* _Set exercise_: Present every line of the material below as a numbered list, omitting the blank lines.

------------

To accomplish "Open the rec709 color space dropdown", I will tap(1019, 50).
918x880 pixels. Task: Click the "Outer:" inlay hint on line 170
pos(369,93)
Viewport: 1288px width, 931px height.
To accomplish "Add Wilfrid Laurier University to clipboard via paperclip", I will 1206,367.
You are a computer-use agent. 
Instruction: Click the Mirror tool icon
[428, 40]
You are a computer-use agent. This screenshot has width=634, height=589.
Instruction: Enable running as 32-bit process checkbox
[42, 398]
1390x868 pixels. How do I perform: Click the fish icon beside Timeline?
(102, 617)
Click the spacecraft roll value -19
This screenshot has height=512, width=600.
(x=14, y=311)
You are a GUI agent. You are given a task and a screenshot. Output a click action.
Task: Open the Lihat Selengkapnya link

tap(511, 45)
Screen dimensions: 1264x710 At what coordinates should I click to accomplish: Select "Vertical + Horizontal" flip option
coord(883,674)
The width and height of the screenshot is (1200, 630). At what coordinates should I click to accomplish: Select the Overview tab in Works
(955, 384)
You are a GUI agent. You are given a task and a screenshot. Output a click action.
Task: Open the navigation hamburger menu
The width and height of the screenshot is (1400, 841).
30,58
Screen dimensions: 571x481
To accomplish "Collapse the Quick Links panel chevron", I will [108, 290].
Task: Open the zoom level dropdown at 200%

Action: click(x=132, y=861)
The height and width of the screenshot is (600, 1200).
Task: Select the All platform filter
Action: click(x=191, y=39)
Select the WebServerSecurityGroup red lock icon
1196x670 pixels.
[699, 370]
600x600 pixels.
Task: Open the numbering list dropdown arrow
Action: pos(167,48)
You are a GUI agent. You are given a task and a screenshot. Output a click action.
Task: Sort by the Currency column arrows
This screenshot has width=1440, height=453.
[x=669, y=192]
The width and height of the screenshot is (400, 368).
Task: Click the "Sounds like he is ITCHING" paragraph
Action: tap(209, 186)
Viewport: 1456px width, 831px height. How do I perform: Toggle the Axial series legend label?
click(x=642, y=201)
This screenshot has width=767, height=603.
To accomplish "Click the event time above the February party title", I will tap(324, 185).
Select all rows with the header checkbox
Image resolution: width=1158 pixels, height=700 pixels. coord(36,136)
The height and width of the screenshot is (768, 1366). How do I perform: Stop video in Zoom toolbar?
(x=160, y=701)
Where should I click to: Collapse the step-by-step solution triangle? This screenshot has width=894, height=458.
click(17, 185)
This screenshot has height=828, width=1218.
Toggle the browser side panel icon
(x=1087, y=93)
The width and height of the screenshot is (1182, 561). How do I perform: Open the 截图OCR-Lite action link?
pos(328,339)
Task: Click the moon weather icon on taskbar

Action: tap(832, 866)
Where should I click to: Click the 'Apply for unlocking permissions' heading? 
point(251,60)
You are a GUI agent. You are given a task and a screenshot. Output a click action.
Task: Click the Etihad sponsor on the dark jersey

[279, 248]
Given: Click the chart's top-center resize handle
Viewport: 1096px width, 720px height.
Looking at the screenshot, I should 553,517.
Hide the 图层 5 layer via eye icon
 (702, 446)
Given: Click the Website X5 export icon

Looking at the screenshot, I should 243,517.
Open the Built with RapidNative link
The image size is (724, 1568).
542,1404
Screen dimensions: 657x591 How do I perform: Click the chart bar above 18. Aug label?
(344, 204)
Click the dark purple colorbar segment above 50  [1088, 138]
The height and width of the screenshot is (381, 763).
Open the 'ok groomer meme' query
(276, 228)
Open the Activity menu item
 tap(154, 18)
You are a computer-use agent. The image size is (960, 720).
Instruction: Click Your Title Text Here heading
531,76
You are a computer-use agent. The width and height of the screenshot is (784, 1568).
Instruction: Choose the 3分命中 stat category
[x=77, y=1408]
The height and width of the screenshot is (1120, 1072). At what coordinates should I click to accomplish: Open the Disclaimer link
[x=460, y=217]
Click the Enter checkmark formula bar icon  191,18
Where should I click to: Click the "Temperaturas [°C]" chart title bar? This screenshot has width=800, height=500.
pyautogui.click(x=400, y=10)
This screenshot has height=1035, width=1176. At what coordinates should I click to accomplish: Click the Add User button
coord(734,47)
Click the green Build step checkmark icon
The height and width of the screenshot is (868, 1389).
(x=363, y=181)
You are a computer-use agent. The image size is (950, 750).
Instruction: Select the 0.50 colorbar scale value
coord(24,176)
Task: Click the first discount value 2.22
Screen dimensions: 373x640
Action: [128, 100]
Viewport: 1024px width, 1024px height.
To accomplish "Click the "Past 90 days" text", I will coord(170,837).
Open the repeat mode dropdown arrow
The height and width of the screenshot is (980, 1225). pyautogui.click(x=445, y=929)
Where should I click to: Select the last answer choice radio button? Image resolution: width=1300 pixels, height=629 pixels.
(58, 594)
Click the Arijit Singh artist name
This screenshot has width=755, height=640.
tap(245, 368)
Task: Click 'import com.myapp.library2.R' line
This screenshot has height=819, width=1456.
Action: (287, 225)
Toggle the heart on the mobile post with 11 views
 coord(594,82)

------------

* _Completed exercise_:
1. To accomplish "Open the rec709 color space dropdown", I will tap(1019, 50).
2. 918x880 pixels. Task: Click the "Outer:" inlay hint on line 170
3. pos(369,93)
4. Viewport: 1288px width, 931px height.
5. To accomplish "Add Wilfrid Laurier University to clipboard via paperclip", I will 1206,367.
6. You are a computer-use agent. 
7. Instruction: Click the Mirror tool icon
8. [428, 40]
9. You are a computer-use agent. This screenshot has width=634, height=589.
10. Instruction: Enable running as 32-bit process checkbox
11. [42, 398]
12. 1390x868 pixels. How do I perform: Click the fish icon beside Timeline?
13. (102, 617)
14. Click the spacecraft roll value -19
15. This screenshot has height=512, width=600.
16. (x=14, y=311)
17. You are a GUI agent. You are given a task and a screenshot. Output a click action.
18. Task: Open the Lihat Selengkapnya link
19. tap(511, 45)
20. Screen dimensions: 1264x710 At what coordinates should I click to accomplish: Select "Vertical + Horizontal" flip option
21. coord(883,674)
22. The width and height of the screenshot is (1200, 630). At what coordinates should I click to accomplish: Select the Overview tab in Works
23. (955, 384)
24. You are a GUI agent. You are given a task and a screenshot. Output a click action.
25. Task: Open the navigation hamburger menu
26. The width and height of the screenshot is (1400, 841).
27. 30,58
28. Screen dimensions: 571x481
29. To accomplish "Collapse the Quick Links panel chevron", I will [108, 290].
30. Task: Open the zoom level dropdown at 200%
31. Action: click(x=132, y=861)
32. The height and width of the screenshot is (600, 1200).
33. Task: Select the All platform filter
34. Action: click(x=191, y=39)
35. Select the WebServerSecurityGroup red lock icon
36. 1196x670 pixels.
37. [699, 370]
38. 600x600 pixels.
39. Task: Open the numbering list dropdown arrow
40. Action: pos(167,48)
41. You are a GUI agent. You are given a task and a screenshot. Output a click action.
42. Task: Sort by the Currency column arrows
43. This screenshot has width=1440, height=453.
44. [x=669, y=192]
45. The width and height of the screenshot is (400, 368).
46. Task: Click the "Sounds like he is ITCHING" paragraph
47. Action: tap(209, 186)
48. Viewport: 1456px width, 831px height. How do I perform: Toggle the Axial series legend label?
49. click(x=642, y=201)
50. This screenshot has width=767, height=603.
51. To accomplish "Click the event time above the February party title", I will tap(324, 185).
52. Select all rows with the header checkbox
53. Image resolution: width=1158 pixels, height=700 pixels. coord(36,136)
54. The height and width of the screenshot is (768, 1366). How do I perform: Stop video in Zoom toolbar?
55. (x=160, y=701)
56. Where should I click to: Collapse the step-by-step solution triangle? This screenshot has width=894, height=458.
57. click(17, 185)
58. This screenshot has height=828, width=1218.
59. Toggle the browser side panel icon
60. (x=1087, y=93)
61. The width and height of the screenshot is (1182, 561). How do I perform: Open the 截图OCR-Lite action link?
62. pos(328,339)
63. Task: Click the moon weather icon on taskbar
64. Action: tap(832, 866)
65. Where should I click to: Click the 'Apply for unlocking permissions' heading? 
66. point(251,60)
67. You are a GUI agent. You are given a task and a screenshot. Output a click action.
68. Task: Click the Etihad sponsor on the dark jersey
69. [279, 248]
70. Given: Click the chart's top-center resize handle
71. Viewport: 1096px width, 720px height.
72. Looking at the screenshot, I should 553,517.
73. Hide the 图层 5 layer via eye icon
74.  (702, 446)
75. Given: Click the Website X5 export icon
76. Looking at the screenshot, I should 243,517.
77. Open the Built with RapidNative link
78. The image size is (724, 1568).
79. 542,1404
80. Screen dimensions: 657x591 How do I perform: Click the chart bar above 18. Aug label?
81. (344, 204)
82. Click the dark purple colorbar segment above 50  [1088, 138]
83. The height and width of the screenshot is (381, 763).
84. Open the 'ok groomer meme' query
85. (276, 228)
86. Open the Activity menu item
87.  tap(154, 18)
88. You are a computer-use agent. The image size is (960, 720).
89. Instruction: Click Your Title Text Here heading
90. 531,76
91. You are a computer-use agent. The width and height of the screenshot is (784, 1568).
92. Instruction: Choose the 3分命中 stat category
93. [x=77, y=1408]
94. The height and width of the screenshot is (1120, 1072). At what coordinates should I click to accomplish: Open the Disclaimer link
95. [x=460, y=217]
96. Click the Enter checkmark formula bar icon  191,18
97. Where should I click to: Click the "Temperaturas [°C]" chart title bar? This screenshot has width=800, height=500.
98. pyautogui.click(x=400, y=10)
99. This screenshot has height=1035, width=1176. At what coordinates should I click to accomplish: Click the Add User button
100. coord(734,47)
101. Click the green Build step checkmark icon
102. The height and width of the screenshot is (868, 1389).
103. (x=363, y=181)
104. You are a computer-use agent. The image size is (950, 750).
105. Instruction: Select the 0.50 colorbar scale value
106. coord(24,176)
107. Task: Click the first discount value 2.22
108. Screen dimensions: 373x640
109. Action: [128, 100]
110. Viewport: 1024px width, 1024px height.
111. To accomplish "Click the "Past 90 days" text", I will coord(170,837).
112. Open the repeat mode dropdown arrow
113. The height and width of the screenshot is (980, 1225). pyautogui.click(x=445, y=929)
114. Where should I click to: Select the last answer choice radio button? Image resolution: width=1300 pixels, height=629 pixels.
115. (58, 594)
116. Click the Arijit Singh artist name
117. This screenshot has width=755, height=640.
118. tap(245, 368)
119. Task: Click 'import com.myapp.library2.R' line
120. This screenshot has height=819, width=1456.
121. Action: (287, 225)
122. Toggle the heart on the mobile post with 11 views
123.  coord(594,82)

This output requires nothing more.